***** PASAJE PROPUESTO *****
Nos has llamado al desierto
Adentrarse en un desierto es siempre un reto para el ser humano, que se siente pequeño e insignificante ante la inmensidad de estos lugares áridos, bastos y silenciosos. En el desierto falta el agua, el alimento, los lugares para el descanso; en el desierto falta la vida. Aquí experimentamos la falta de lo más esencial. Y esto es lo que en estos momentos los cristianos queremos poner en el centro de la existencia, aquello que es fundamental para vivir, y quizás nos falta. Ese es Dios, a quien hemos dejado de lado, y que ahora vuelve a nuestro encuentro.
El desierto es en muchos momentos de la historia de la salvación el lugar de la purificación, el lugar donde el pueblo de Dios vive tiempo de conversión, de transformación interior. Es el desierto el lugar de la toma de conciencia, donde recuerda el hombre su pobreza e insignificancia, y la necesidad de Dios en su día a día, pues solo Él mantiene viva su esperanza. En el desierto el pueblo experimenta la bondad de un Dios que le alimenta con el maná, que calma su sed con el agua que mana de la roca, que sana las picaduras de la serpiente y cuida al pueblo con paciencia y bondad.
Dios, cada cuaresma, como a Israel, llama a la Iglesia al desierto. Allí busca reencontrarse con nosotros, allí quiere que escuchemos su palabra, que recordemos, en nuestra pobreza, todo aquello que Dios nos regala, manifestación sencilla y sincera de su amor y su benevolencia. En el desierto vivimos la experiencia de misericordia. Allí Dios, al que habíamos dejado al margen de la vida diaria, nos recordará que nunca nos deja, que nos acompaña, sigue nuestros pasos y nos revela su rostro de padre cuando más le necesitamos.
***** FRAGMENTO DE ORIGEN *****
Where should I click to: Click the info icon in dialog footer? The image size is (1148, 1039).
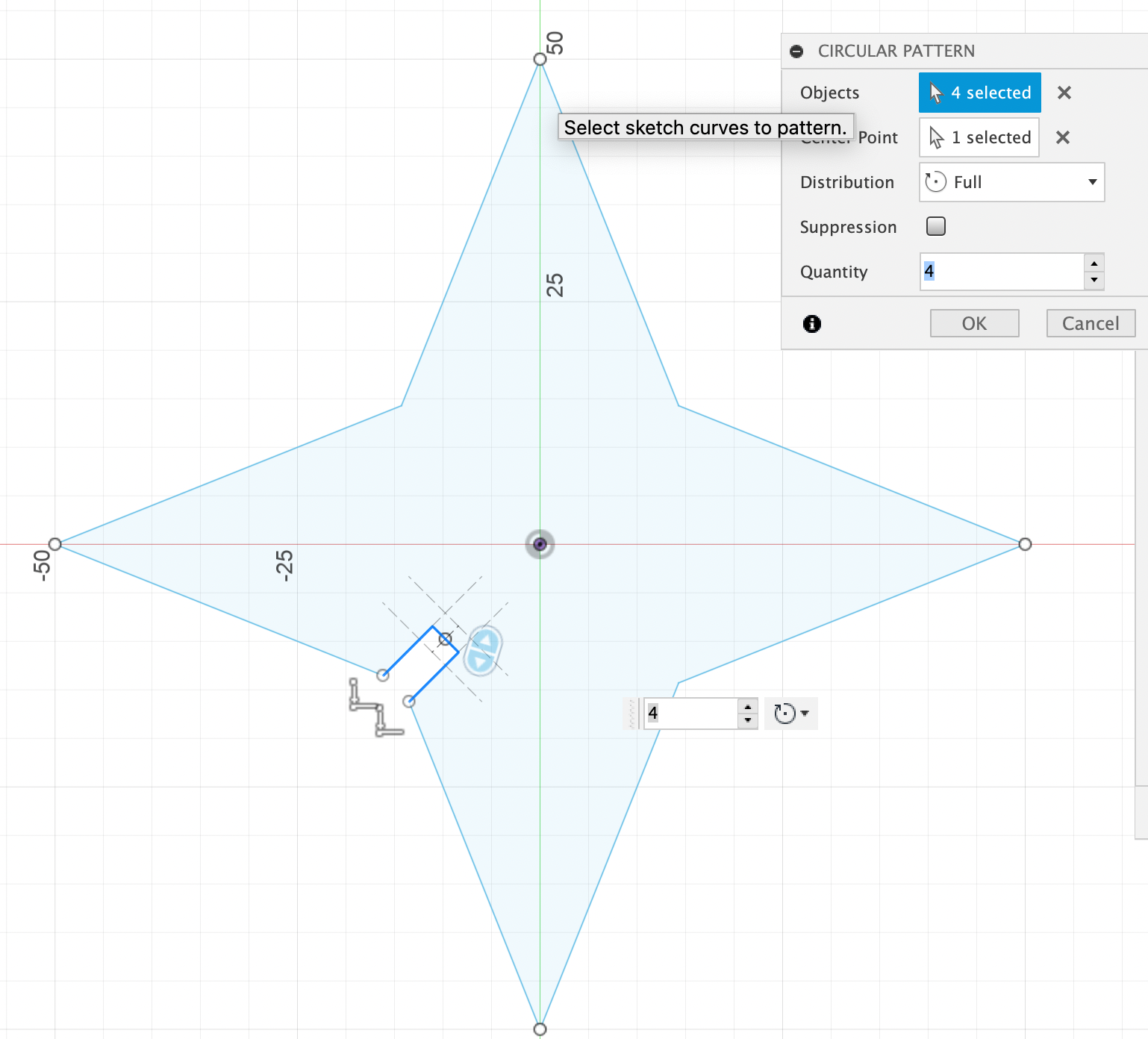pos(811,323)
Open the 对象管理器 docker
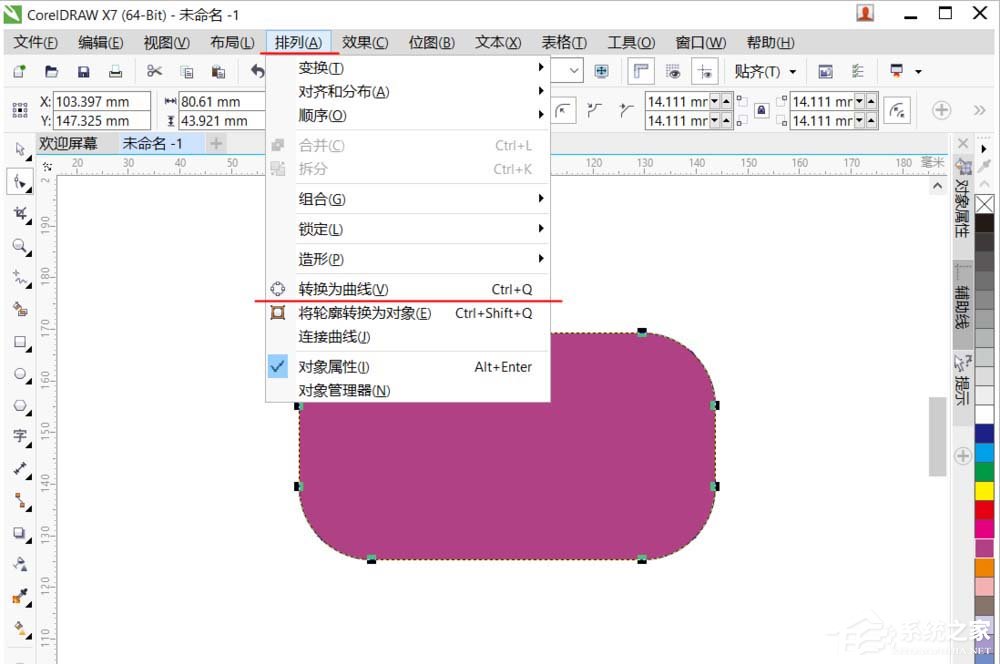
*****
| TAREA PLANTEADA 1 |
Según el pasaje sobre el desierto, ¿a quién llama Dios al desierto cada cuaresma?
| TAREA PLANTEADA 2 |
Extrae del pasaje sobre el desierto, sin alterar nada, todo lo que va desde "Dios, cada cuaresma, como" hasta "más le necesitamos.".
| TAREA PLANTEADA 3 |
Continúa el pasaje sobre el desierto a partir de su última oración.

| RESPUESTA DEL EJERCICIO 1 |
A la Iglesia, como a Israel.

| RESPUESTA DEL EJERCICIO 2 |
Dios, cada cuaresma, como a Israel, llama a la Iglesia al desierto. Allí busca reencontrarse con nosotros, allí quiere que escuchemos su palabra, que recordemos, en nuestra pobreza, todo aquello que Dios nos regala, manifestación sencilla y sincera de su amor y su benevolencia. En el desierto vivimos la experiencia de misericordia. Allí Dios, al que habíamos dejado al margen de la vida diaria, nos recordará que nunca nos deja, que nos acompaña, sigue nuestros pasos y nos revela su rostro de padre cuando más le necesitamos.

| RESPUESTA DEL EJERCICIO 3 |
El desierto es también lugar de tentación. Sentiremos el impulso de tirar la toalla, pensaremos que no podemos, que no vale la pena tanto esfuerzo, que preferimos pasar de todo esto y conformarnos. Llegamos hasta aquí. Pero Dios vuelve a mirarnos y nos anima, nos recuerda que hay vida, hay gozo, hay alegría y esperanza después del desierto. Que tras este camino de esfuerzo, de entrega, que sacará lo mejor de nosotros mismos, habrá lugar para el descanso, para el reencuentro, para deleitarnos en su presencia y agradecer lo aprendido, lo vivido, y sobre todo lo que hemos crecido durante estas jornadas que pueden llegar a ser pesadas y angustiosas, pero que dan fruto en abundancia.
Seamos valientes esta cuaresma; Dios nos quiere llevar al desierto para hablarnos al corazón, para que vivamos su amor, para que hagamos experiencia de su perdón, de su amistad. En el desierto quiere encontrarse con nosotros y mostrarnos el verdadero rostro de la misericordia. El desierto es el lugar para crecer, para configurarnos a imagen de Jesús, es el lugar de la libertad. Dejemos que estos 40 días nos liberen de nuestras propias cadenas y nos acerquen a Dios para que a él podamos abrazarnos y acogernos, como niños junto a su padre.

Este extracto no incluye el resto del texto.